Desde que comecei a minha vida profissional, me sinto
espoliada pelo estado brasileiro. Na minha folha de pagamento sempre contribui
muito e recebi muito pouco, sempre trabalhei o máximo que pude e nunca tive
ajuda do governo. As coisas melhoraram consideravelmente, quando, em 2012, me
aposentei, mas continuei dando aulas de História e abri meu consultório em uma
sala do apartamento onde moro, porque obviamente, não tinha condições de alugar
um outro lugar para dar início a este novo desafio.

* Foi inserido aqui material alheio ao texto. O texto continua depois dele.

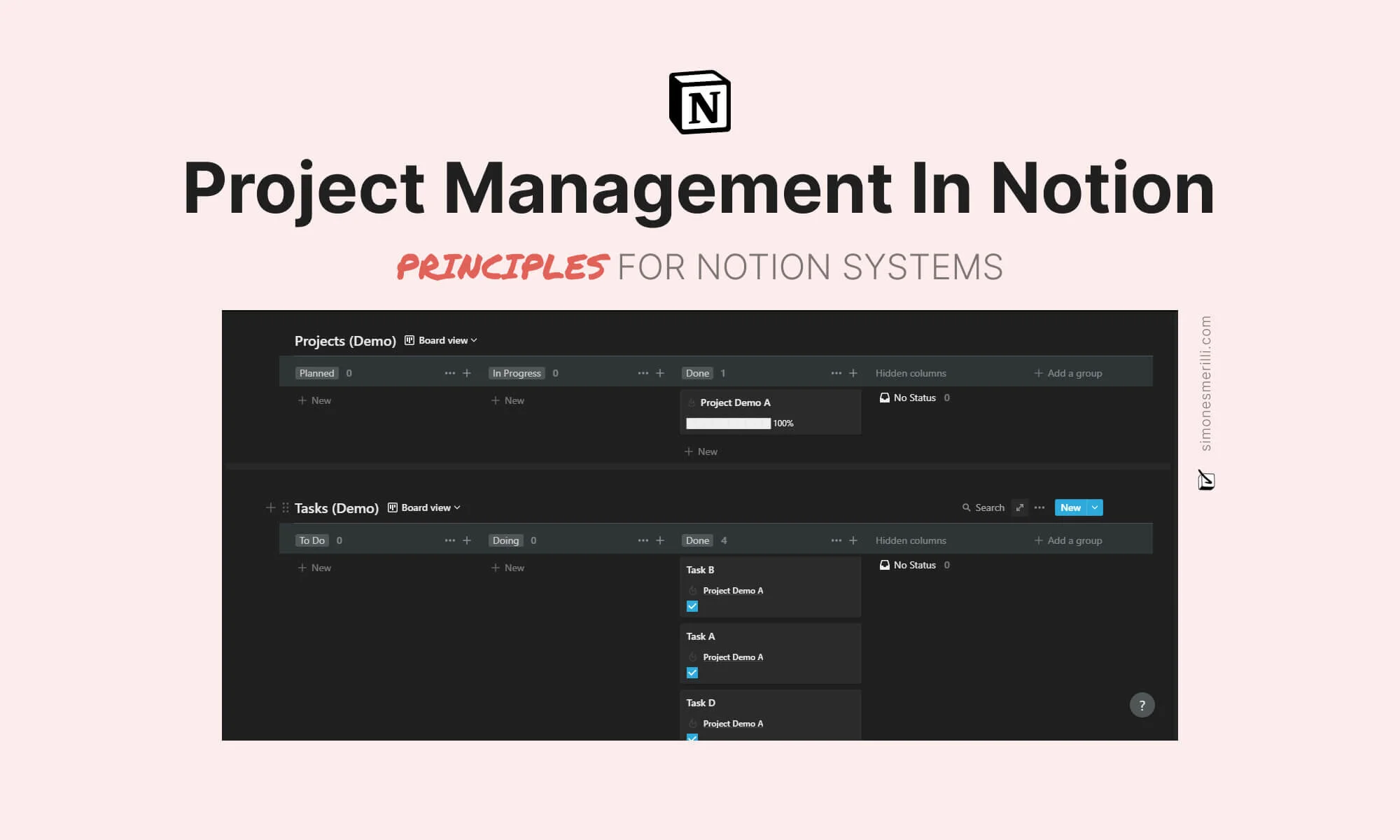Toggle Task D checkbox
This screenshot has width=1400, height=840.
click(692, 737)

Hoje, o fato de eu abrir uma parte do meu lar aos meus
alunos têm um sentido maior, é algo bem simbólico, pois está ligado à
afetividade. Consigo promover a autonomia, o senso de competência, aprendizagem
e controle, neste espaço físico. E toda criança à medida que sua capacidade
cognitiva se amplia, amplia-se também a sua habilidade de regular internamente
o seu comportamento, elas se tornam mais cientes das suas emoções e reações.
Em suma, hoje, percebo que algumas pessoas reclamam de
uma crise que chegou até elas, somente em 2015, estas pessoas deveriam
sentir-se realmente privilegiadas.
Contudo, embora estejamos vivendo uma crise política (como tantas outras) e uma crise moral (nada nova) vamos concentrar nossas forças em melhorar as
condições de todos. Afinal, o futuro está batendo em nossa porta.